### Qué se pide
Enumera todas las personas que la reseña sobre el viaje al Mediterráneo de Newman menciona por su nombre, incluidas las de las referencias bibliográficas, y da para cada una el nombre más completo que aparece en la reseña.

### Bloque de texto
------------------------------------------------------------------------

La edición cuidadosa que ha efectuado Víctor García Ruiz del viaje de seis meses efectuado por el futuro Cardenal Newman, una de las grandes figuras intelectuales del llamado Movimiento de Oxford, entonces todavía un activista espiritual anglicano, empeñado el reformar su comunidad, apelando a los principios de sucesión apostólica y antigüedad, nos suscita antes de nada el debate sobre el Grand Tour, ese viaje iniciático y de formación, que posee una historia bien contrastada, como demuestra, entre otros, el trabajo de Brilli[1]BRILLI, Attilio: El viaje a Italia. Historia de una gran tradición cultural. A. Machado Libros, Madrid, 2010. Pero, tal y como se sigue de las páginas y de la correspondencia de Newman, el verdadero problema conceptual sigue teniendo vigencia, con independencia de los hábitos de las clases pudientes, y mucho antes de que la masificación turística hubiese desmontado con ferocidad algunos de los aspectos más significativos. Esa interrogación es permanente, pero porque parte de una cierta renuencia: «Reconozco que mi fe en las ventajas de salir al extranjero no es muy fuerte, a no ser que estas se obtengan en las circunstancias más favorables»[2]NEWMAN, John Henry: El viaje al Mediterráneo de 1833. Encuentro, Madrid, 2018, p. 88.
Desde un punto de vista objetivo, las circunstancias en las que afronta nuestro protagonista su experiencia no pueden ser peores. Estamos ante la escapada de un hombre ya formado, no de un joven de mente abierta, que tiende, incluso de manera fatigosa, ha encontrar más de lo mismo en lo otro, y que, en el mejor de los casos, como le escribe a su madre el tres de diciembre, aspira a fingir irónicamente esa ligereza que, en realidad, es incapaz de alcanzar: «Y aquí me tienes, practicando -bien a contrapelo-, por primera vez los deberes del viajero, siendo parlanchín y haciéndome el simpático sin parar.» (p. 125) Este estilo mundano supone más de una violencia para un tory, que al menos en ese momento, es incapaz de imaginar mayor prevalencia ontológica que la de ser inglés.
En cualquier caso, este viaje sufrido, o tantas veces impedido por la insularidad cognitiva del viajero, es también, debido a los cambios que anuncia, por la propia carta de derrota interior, un viaje cumplido. Al menos en ese sentido suyo, tan british por lo demás, de loss and gain, de perder y ganar, incluso de perder para ganar.
Viajar, vivir, es una cuestión de inversión.

------------------------------------------------------------------------

### Bloque de datos
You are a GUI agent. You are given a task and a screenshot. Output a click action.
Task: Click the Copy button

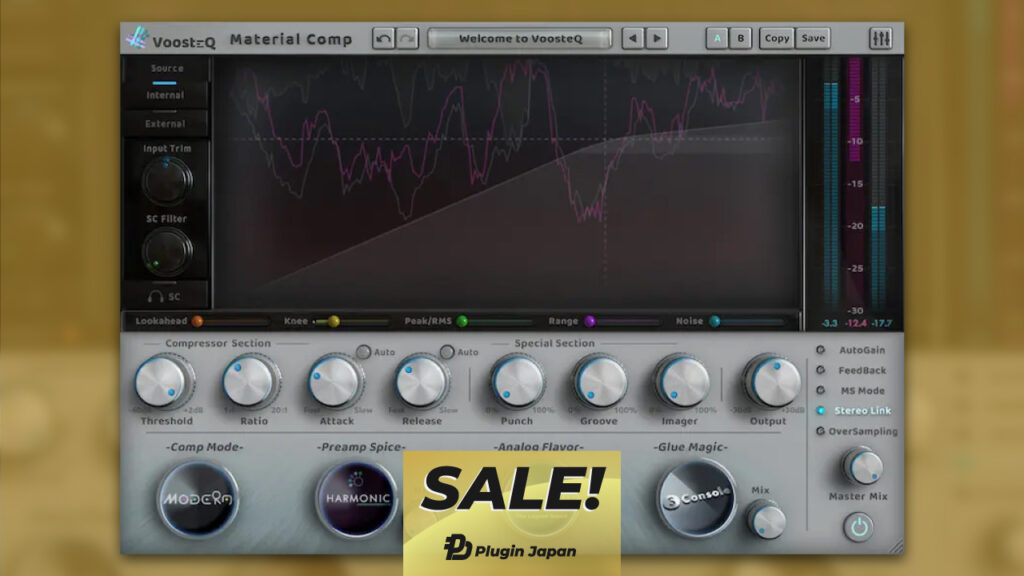click(x=776, y=39)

------------------------------------------------------------------------

### Solución
- Víctor García Ruiz
- John Henry Newman
- Attilio Brilli